In conditions where top-down attentional control does not lead to strong alpha, we expect stimulation to produce neuronal entrainment at the population level (e.g., see Helfrich et al., 2014), driving strong alpha (i.e., when listeners are asked to attend to the left, and we stimulate in right parietal cortex). That is, we propose that stimulation capitalizes on the self-sustained and dynamic property inherent to oscillatory neurons by providing a periodic force to which the natural oscillation becomes synchronized.

In the case where top-down attention itself causes strong alpha in the parietal cortex that is stimulated, we are less sure about how stimulation will affect neural responses. In particular, past work suggests evidence that stimulation is less effective when intrinsic oscillatory power is high (as it should be in rIPS during rightward attention). Moreover, there may be interactions between intrinsic alpha band oscillations and stimulation that depend on their relative phase. This initial study does not give us any direct evidence for how the stimulation interacts with intrinsic oscillations; any arguments we might make would be pure speculation and go beyond the scope of the study. Specifically, we did not measure EEG during the experiment — although that is something we hope to do in the future.

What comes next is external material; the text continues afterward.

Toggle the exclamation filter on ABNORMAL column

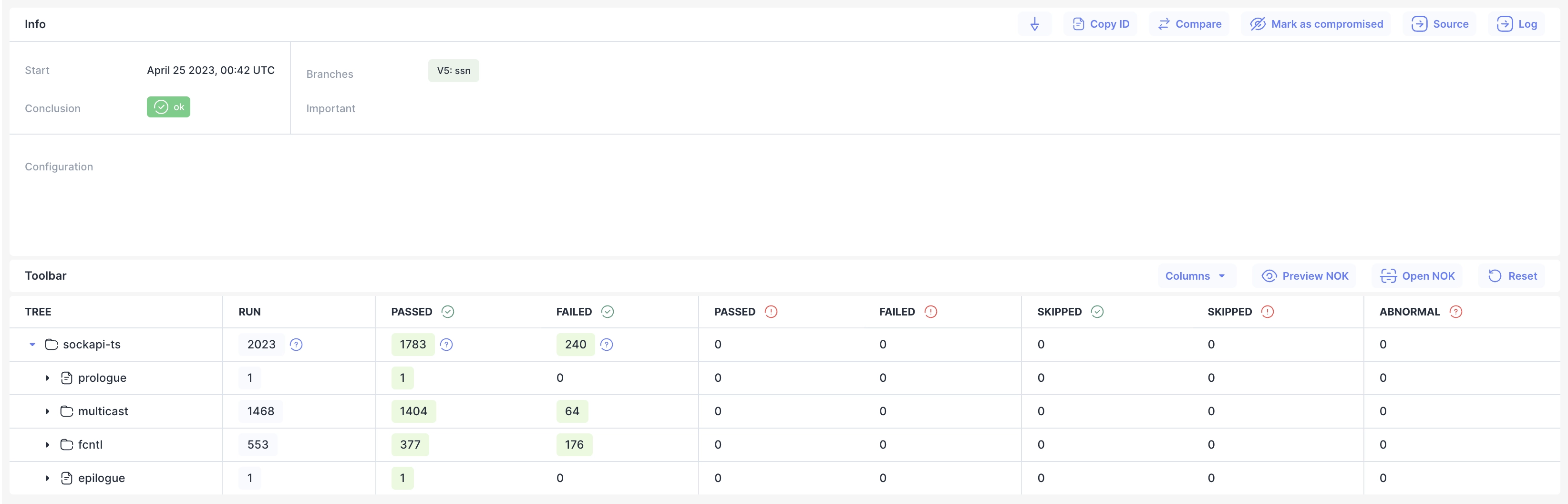click(x=1456, y=311)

The Discussion subsection “Caveats and Future Work” now addresses all of these issues. For instance, we explain that we could not control stimulation timing to directly test how external stimulation interacts with intrinsic activity. We thus cannot determine how tACS alpha stimulation interacts with any intrinsic alpha-band neural oscillations. We note that future studies using real-time control of stimulation, including matching each individual’s measured alpha activity, and new methods for achieving more spatially precise stimulation, should be undertaken to address these important, open questions.

3) The paper does not reveal effects for the switching condition which indeed requires strong spatial attention. This is surprising and needs more explanation.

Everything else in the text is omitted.